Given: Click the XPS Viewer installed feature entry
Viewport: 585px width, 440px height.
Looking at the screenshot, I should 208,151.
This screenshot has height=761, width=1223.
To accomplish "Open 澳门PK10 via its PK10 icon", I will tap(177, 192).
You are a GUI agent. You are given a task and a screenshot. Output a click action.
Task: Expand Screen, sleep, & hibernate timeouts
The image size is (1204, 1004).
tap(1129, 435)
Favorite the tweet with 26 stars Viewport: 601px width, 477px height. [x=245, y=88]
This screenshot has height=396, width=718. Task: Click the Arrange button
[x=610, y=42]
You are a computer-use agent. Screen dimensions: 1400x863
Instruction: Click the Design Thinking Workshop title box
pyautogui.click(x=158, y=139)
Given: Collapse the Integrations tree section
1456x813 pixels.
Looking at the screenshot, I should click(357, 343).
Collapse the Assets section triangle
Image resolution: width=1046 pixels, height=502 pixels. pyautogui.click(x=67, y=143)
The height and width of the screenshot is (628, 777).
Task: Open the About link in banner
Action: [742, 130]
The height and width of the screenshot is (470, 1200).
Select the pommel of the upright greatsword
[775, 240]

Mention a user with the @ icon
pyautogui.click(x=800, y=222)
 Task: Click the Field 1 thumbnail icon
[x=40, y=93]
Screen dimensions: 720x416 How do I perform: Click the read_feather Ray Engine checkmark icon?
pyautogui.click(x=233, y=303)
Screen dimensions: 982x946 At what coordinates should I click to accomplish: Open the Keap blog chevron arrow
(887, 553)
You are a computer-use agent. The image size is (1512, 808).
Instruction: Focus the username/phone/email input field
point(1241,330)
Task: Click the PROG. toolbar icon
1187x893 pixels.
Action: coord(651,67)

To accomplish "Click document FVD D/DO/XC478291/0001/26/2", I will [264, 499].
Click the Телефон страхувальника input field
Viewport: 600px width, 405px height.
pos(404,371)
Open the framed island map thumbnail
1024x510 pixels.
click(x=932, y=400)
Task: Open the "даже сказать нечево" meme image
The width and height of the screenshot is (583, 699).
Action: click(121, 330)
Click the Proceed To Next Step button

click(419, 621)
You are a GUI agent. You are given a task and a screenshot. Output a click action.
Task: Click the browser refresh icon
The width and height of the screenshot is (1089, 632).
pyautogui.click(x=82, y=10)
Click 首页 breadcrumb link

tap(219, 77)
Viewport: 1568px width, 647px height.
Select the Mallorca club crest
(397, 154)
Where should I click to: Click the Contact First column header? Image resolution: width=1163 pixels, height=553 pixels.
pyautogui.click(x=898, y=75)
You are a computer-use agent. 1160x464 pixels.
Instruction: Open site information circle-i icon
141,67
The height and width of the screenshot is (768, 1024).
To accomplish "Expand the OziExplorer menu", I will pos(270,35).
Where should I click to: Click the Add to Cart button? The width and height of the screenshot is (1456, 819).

┄┄┄┄┄┄┄┄┄┄┄┄┄┄┄┄┄┄┄┄

▸ **REQUIRED TASK**:
Reproduce the stretch of records from the line containing "Click 首页 breadcrumb link" through the end of the records, requests included, and offset every coordinate in the answers by -13.

▸ **EXERCISE OUTPUT**:
Click 首页 breadcrumb link

tap(206, 64)
Viewport: 1568px width, 647px height.
Select the Mallorca club crest
(384, 141)
Where should I click to: Click the Contact First column header? Image resolution: width=1163 pixels, height=553 pixels.
pyautogui.click(x=885, y=62)
You are a computer-use agent. 1160x464 pixels.
Instruction: Open site information circle-i icon
128,54
The height and width of the screenshot is (768, 1024).
To accomplish "Expand the OziExplorer menu", I will pos(257,22).
Where should I click to: Click the Add to Cart button? The width and height of the screenshot is (1456, 819).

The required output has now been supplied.